How to calculate it: Time-track a sample of cases across your team for two weeks. Include intake, documentation, submission, follow-up calls, and rework on denials. Average the totals.
Industry benchmark: CAQH data puts the average manual PA at 20–45 minutes for a straightforward case. Biologics with step therapy documentation run closer to 45–75 minutes per case before any denial rework.
What good looks like: Under 30 minutes for a clean submission with strong documentation. Under 60 minutes including a denial rework cycle.
What bad looks like: Over 90 minutes per case almost always points to process fragmentation — staff hunting across EHR modules for clinical data, reformatting the same information multiple times, or rebuilding the clinical narrative from scratch for each payer rather than using templates.
This is the KPI most directly impacted by documentation automation. AI tools built specifically for prior auth documentation reduce time-per-case by 60–80% on the documentation assembly step alone — which is typically the longest single component of each case.
KPI 7: Patient Abandonment Rate
What it is: The percentage of patients who stop pursuing an approved treatment due to delays, prior auth hassle, or out-of-pocket costs triggered by coverage denials.
How to calculate it: Of all patients for whom a PA was initiated in a given period, what percentage never actually received the treatment? Track separately from cases where the PA was denied and no appeal was pursued.
Why this KPI gets skipped: It requires connecting your PA tracking data to your scheduling or encounter data — a step most teams never take because the two systems don't talk to each other. But this is where the hidden revenue loss lives.
Industry benchmark: Research on specialty drug abandonment consistently finds that 10–20% of patients abandon therapy when authorization delays stretch past two weeks. For biologics with $3,000–$15,000 per-treatment revenue impact, even a 5% abandonment rate is a material revenue problem.
What good looks like: Under 5%. Getting there requires both fast turnaround times and proactive patient communication when delays occur — patients who know what's happening are far less likely to disengage than patients who feel ignored.
How to Set Up Tracking Without Expensive Software
You can run a solid KPI tracking system with a well-structured spreadsheet until you're processing 60+ cases per month. The key columns: case ID, patient, drug/indication, payer, submission date, submission method (electronic vs. fax), decision date, decision (approved/denied/pending), appeal filed (yes/no), appeal outcome, and staff time logged.
From those fields, all seven KPIs calculate directly. Set up a monthly summary tab with the formulas. Review it the first Tuesday of every month with your PA team lead.
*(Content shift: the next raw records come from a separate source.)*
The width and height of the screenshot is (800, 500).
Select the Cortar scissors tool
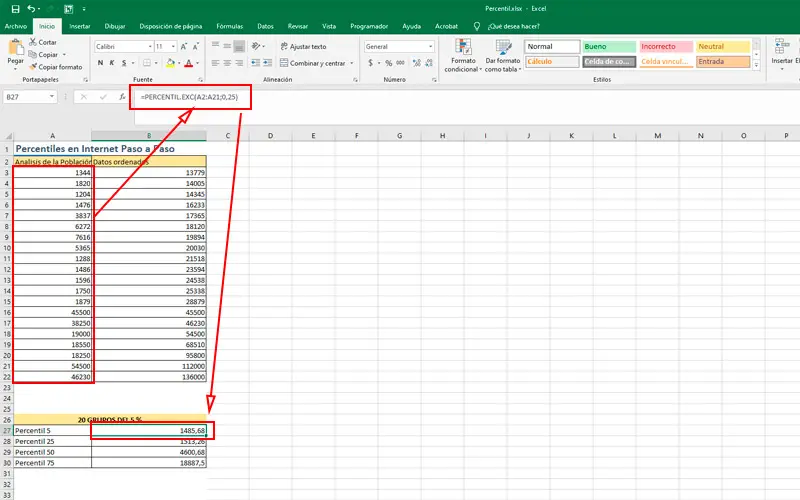click(34, 42)
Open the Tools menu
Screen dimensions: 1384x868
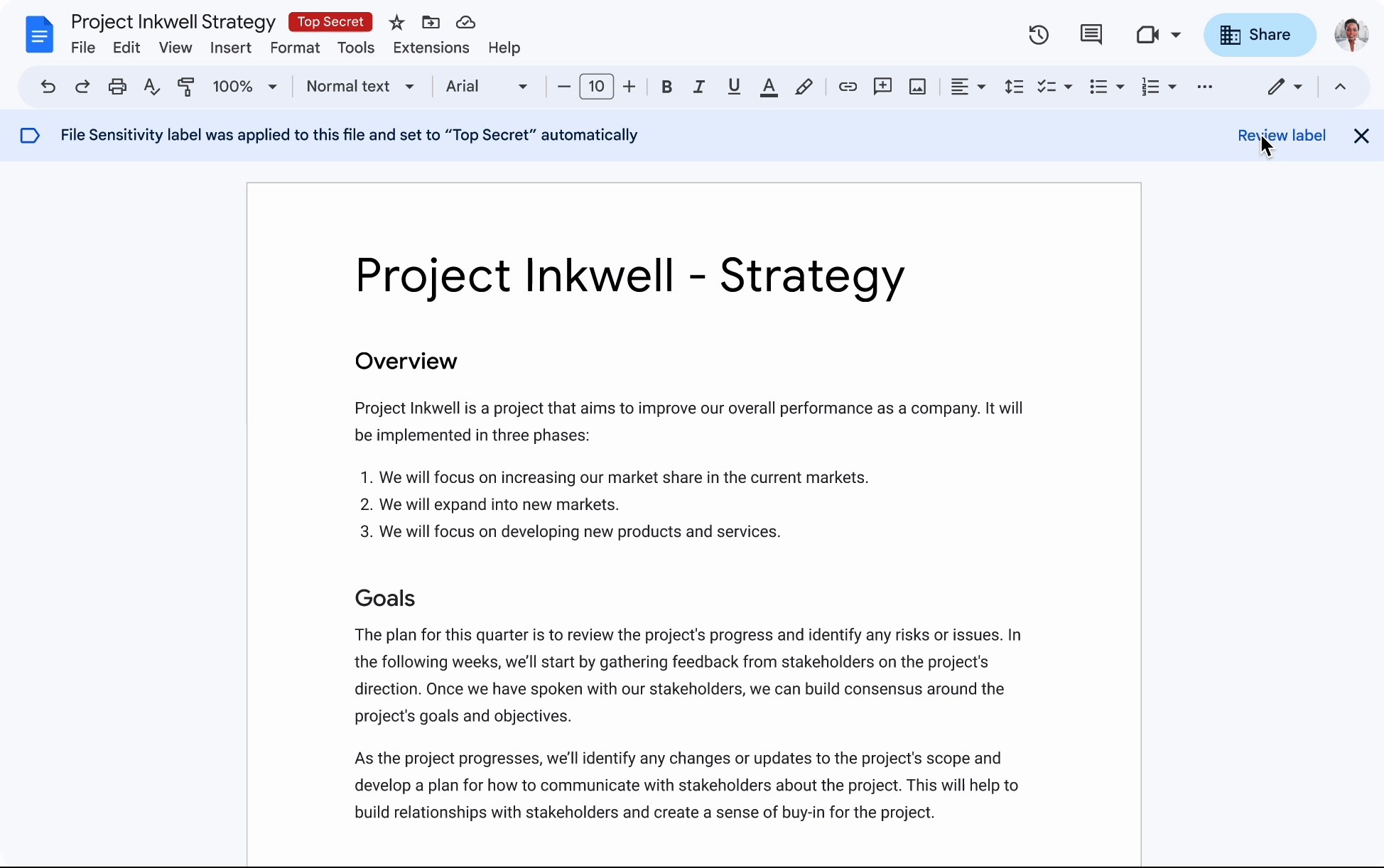(x=356, y=47)
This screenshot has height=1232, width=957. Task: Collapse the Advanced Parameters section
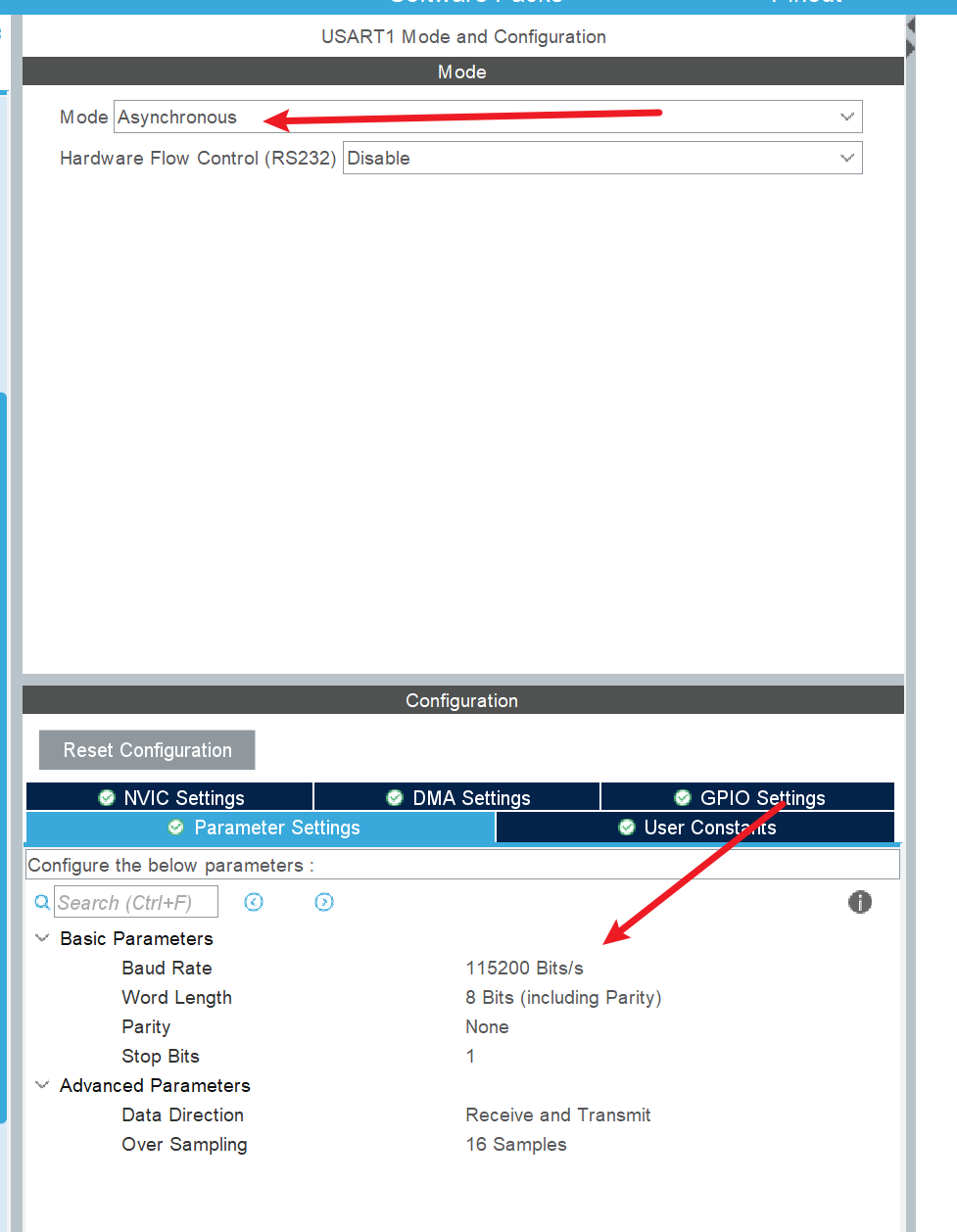(x=42, y=1085)
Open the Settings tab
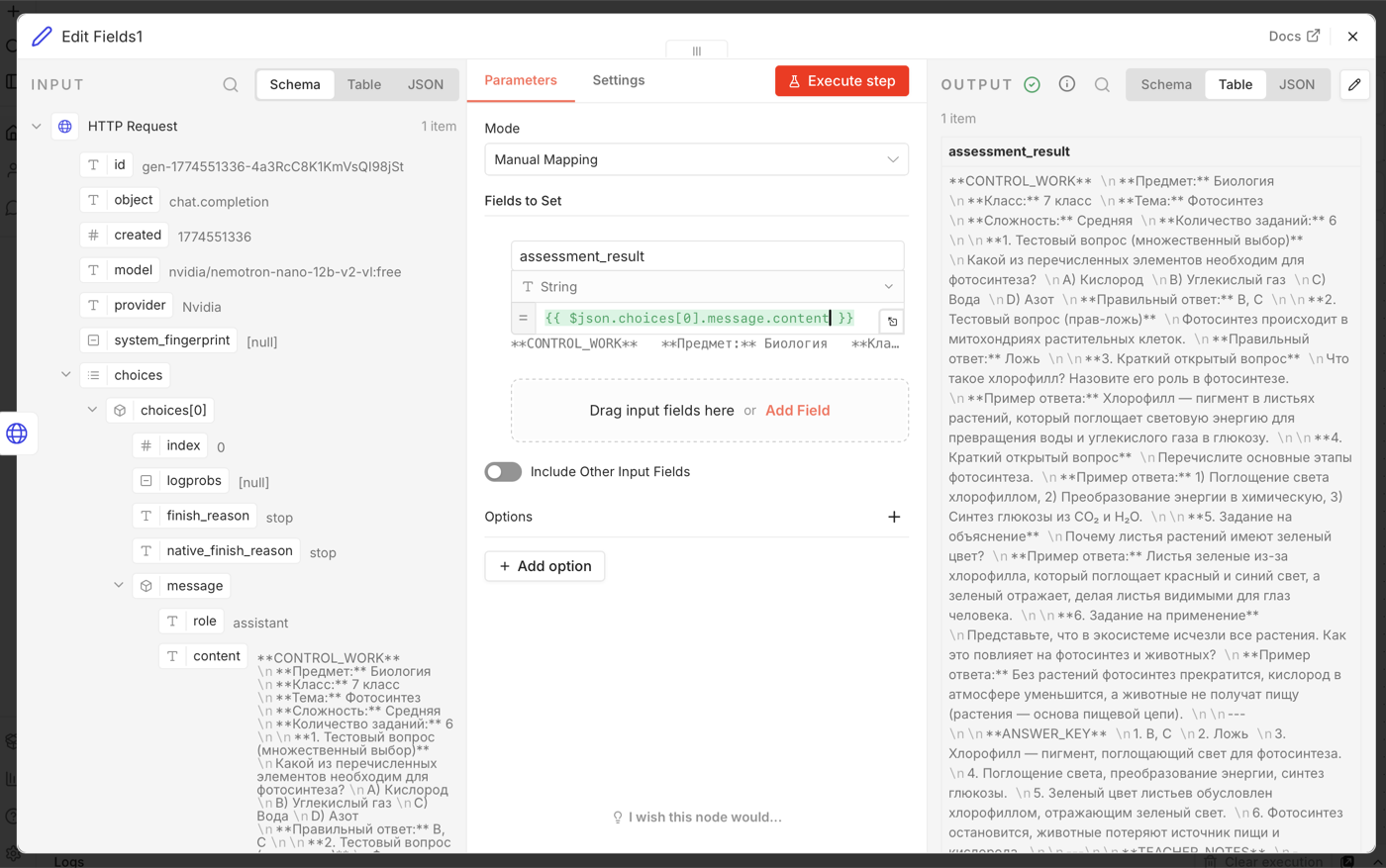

At 60+ cases per month, purpose-built PA management software earns its cost in visibility alone. Most platforms include built-in dashboards that surface these metrics automatically. The research on electronic prior authorization platforms consistently shows 40–60% reductions in processing time alongside measurably better tracking.
The Honest Benchmark
Here's a number most PA teams haven't seen: practices that actively track and optimize these seven metrics consistently outperform those that don't by 15–20 percentage points on first-pass approval rates. That's not from better clinical care. That's from knowing where the process breaks and fixing it specifically.
The measurement is the work. Start there.
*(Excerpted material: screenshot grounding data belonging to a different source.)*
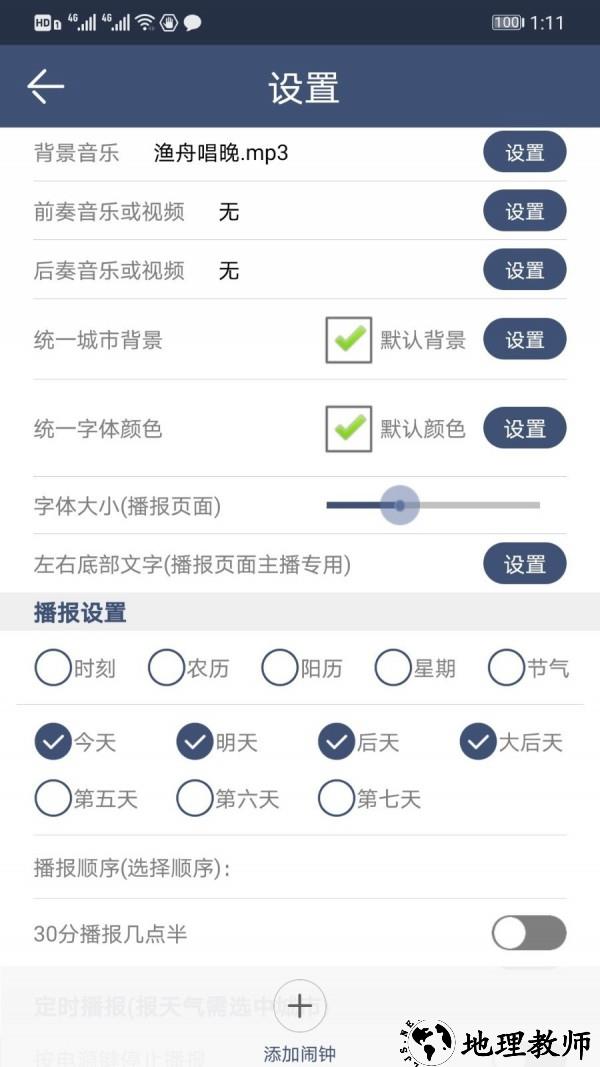Select the 时刻 broadcast option
Image resolution: width=600 pixels, height=1067 pixels.
click(53, 668)
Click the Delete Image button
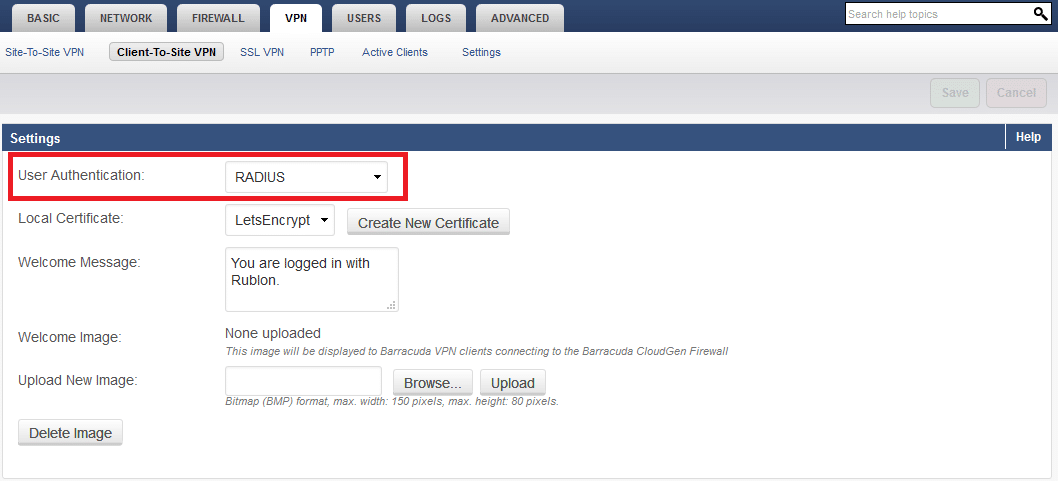 (70, 433)
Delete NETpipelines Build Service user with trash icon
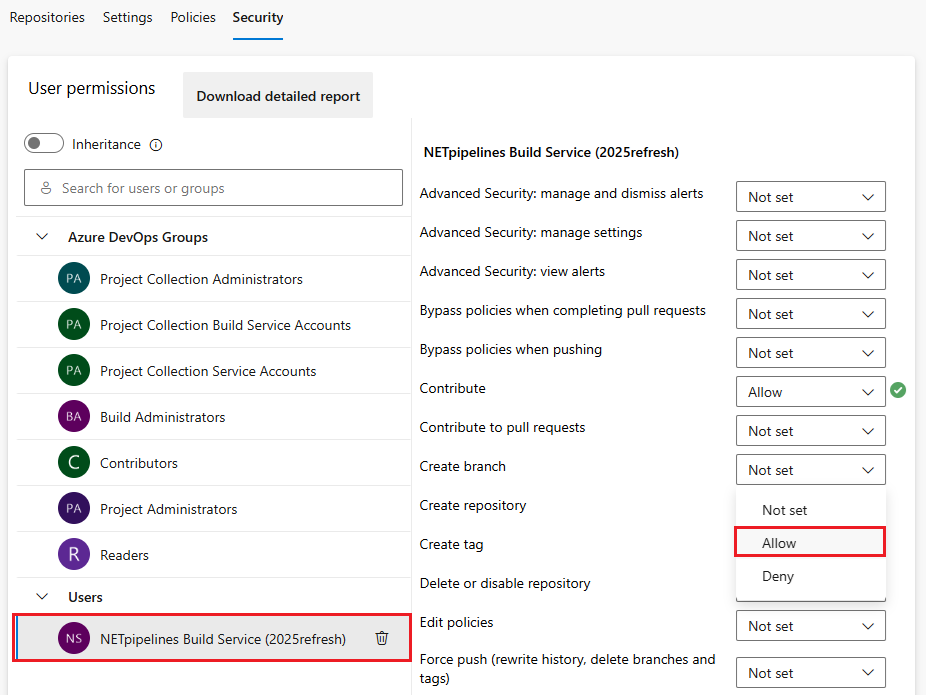The height and width of the screenshot is (695, 926). click(x=382, y=638)
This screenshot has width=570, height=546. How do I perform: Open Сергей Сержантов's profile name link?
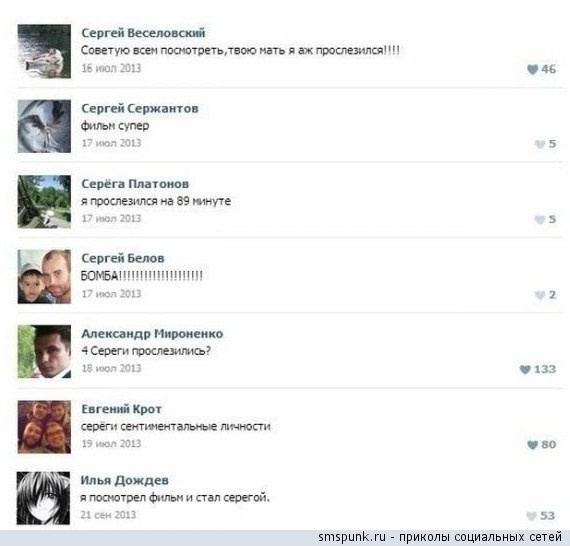pyautogui.click(x=140, y=108)
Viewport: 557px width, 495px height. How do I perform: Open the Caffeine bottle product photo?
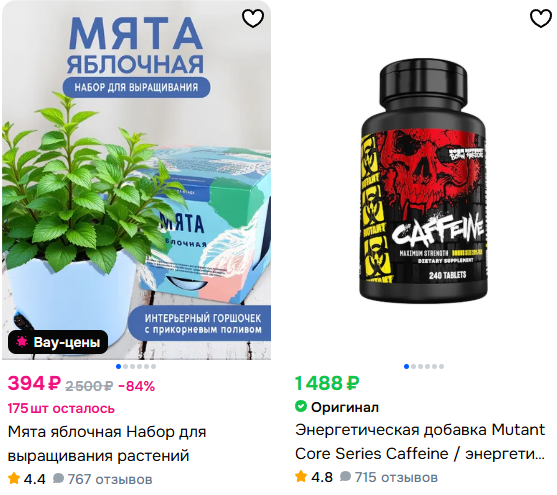(423, 181)
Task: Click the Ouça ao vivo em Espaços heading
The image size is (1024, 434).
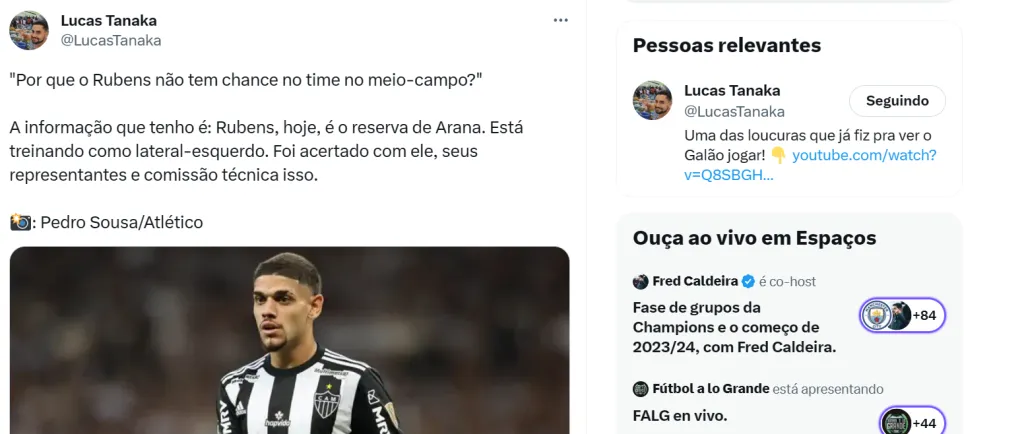Action: click(754, 239)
Sources: American Medical Association, 2023 Prior Authorization Physician Survey (ama-assn.org); CAQH Index 2023, "Measuring the Progress of Electronic Health Care Administrative Transactions" (caqh.org); Health Affairs, "Administrative Costs Associated With Physician Billing and Insurance-Related Activities" (healthaffairs.org); Doshi JA et al., JAMA Internal Medicine, specialty drug abandonment research; National Center for Biotechnology Information, "Electronic Prior Authorization: Impact on Prescribing Efficiency" (ncbi.nlm.nih.gov).